1. This is a defendants' appeal arising out of a suit for pre-emption. The Court of first instance dismissed the suit. On appeal the learned District Judge has decreed it. The plaintiffs, in order to prove the custom alleged, relied on an entry in the wajib-ul-arz of 1883 which prima facie raised a presumption of the existence of the custom. To rebut this evidence the defendants proved the fact that in the year 1840 there was a single proprietor in this mahal, and, further, that no suit for preemption had ever been brought between the years 1840 and 1882. The learned District Judge has considered all the circumstances in the case and has weighed the evidence. In our opinion the circumstance of there being a single proprietor in 1840 does not necessarily rebut the presumption of custom raised by the entry in the waiib-ul-arz of 1882; as the learned Judge has pointed out, it was admitted in the written statement, that there had been numerous is transfers and, therefore, it was possible that a custom might have grown up during that interval. In second appeal we find it impossible to hold that the learned Judge was wrong in holding that the evidence adduced by the plaintiffs had not been sufficiently rebutted.

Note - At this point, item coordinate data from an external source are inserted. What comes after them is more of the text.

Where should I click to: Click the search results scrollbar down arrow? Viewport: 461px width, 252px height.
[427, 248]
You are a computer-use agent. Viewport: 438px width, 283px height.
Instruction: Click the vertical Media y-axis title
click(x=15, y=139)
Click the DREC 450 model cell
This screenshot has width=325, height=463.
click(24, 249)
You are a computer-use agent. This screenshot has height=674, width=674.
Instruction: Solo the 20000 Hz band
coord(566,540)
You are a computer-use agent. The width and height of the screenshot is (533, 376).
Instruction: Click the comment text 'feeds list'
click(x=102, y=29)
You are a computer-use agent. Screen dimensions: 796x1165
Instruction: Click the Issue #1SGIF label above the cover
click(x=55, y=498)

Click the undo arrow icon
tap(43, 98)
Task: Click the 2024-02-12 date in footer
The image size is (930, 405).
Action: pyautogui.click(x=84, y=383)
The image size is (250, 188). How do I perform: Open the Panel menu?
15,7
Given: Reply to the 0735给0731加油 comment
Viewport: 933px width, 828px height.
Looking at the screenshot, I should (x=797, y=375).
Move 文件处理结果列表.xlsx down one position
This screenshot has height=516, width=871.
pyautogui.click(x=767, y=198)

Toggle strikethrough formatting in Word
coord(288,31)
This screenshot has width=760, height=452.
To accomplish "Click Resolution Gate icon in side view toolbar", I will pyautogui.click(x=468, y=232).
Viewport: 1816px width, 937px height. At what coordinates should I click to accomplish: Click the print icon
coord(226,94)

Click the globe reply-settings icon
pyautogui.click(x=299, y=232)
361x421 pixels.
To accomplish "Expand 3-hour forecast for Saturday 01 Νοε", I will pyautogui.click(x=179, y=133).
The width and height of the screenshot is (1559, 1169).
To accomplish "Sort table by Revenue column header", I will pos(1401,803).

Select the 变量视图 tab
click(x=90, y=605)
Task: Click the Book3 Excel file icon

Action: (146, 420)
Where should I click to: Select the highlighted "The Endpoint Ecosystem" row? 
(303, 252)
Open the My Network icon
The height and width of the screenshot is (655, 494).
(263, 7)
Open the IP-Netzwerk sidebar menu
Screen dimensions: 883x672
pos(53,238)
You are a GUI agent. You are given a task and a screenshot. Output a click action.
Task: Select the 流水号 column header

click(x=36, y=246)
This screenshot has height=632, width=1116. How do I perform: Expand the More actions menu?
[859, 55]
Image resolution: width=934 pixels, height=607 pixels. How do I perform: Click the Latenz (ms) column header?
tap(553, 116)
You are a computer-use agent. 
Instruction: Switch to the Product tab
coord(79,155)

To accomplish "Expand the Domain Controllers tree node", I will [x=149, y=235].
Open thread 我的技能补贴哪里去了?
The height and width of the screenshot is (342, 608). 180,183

2. The learned Vakil for the appellants relied on the case of Kulsumunnisa v. Khaslat Husain 50 Ind. Cas. 179 : 17 A.L.J. 345 : 1 U.P.L.R. (A.) 149. We may point out that in that case stress was laid on the circumstance that the learned Judge of the Court below was under a misapprehension on a question of law, namely; that the fact that the property once was in the hands of a single proprietor did not put an end to the custom. It was in view of that erroneous assumption that the Bench said that, in the peculiar circumstances of that case, a question of law did arise and they were justified in going behind the findings of facts.
3. The result is that the appeal fails and is dismissed under Order XLI, Rule 11.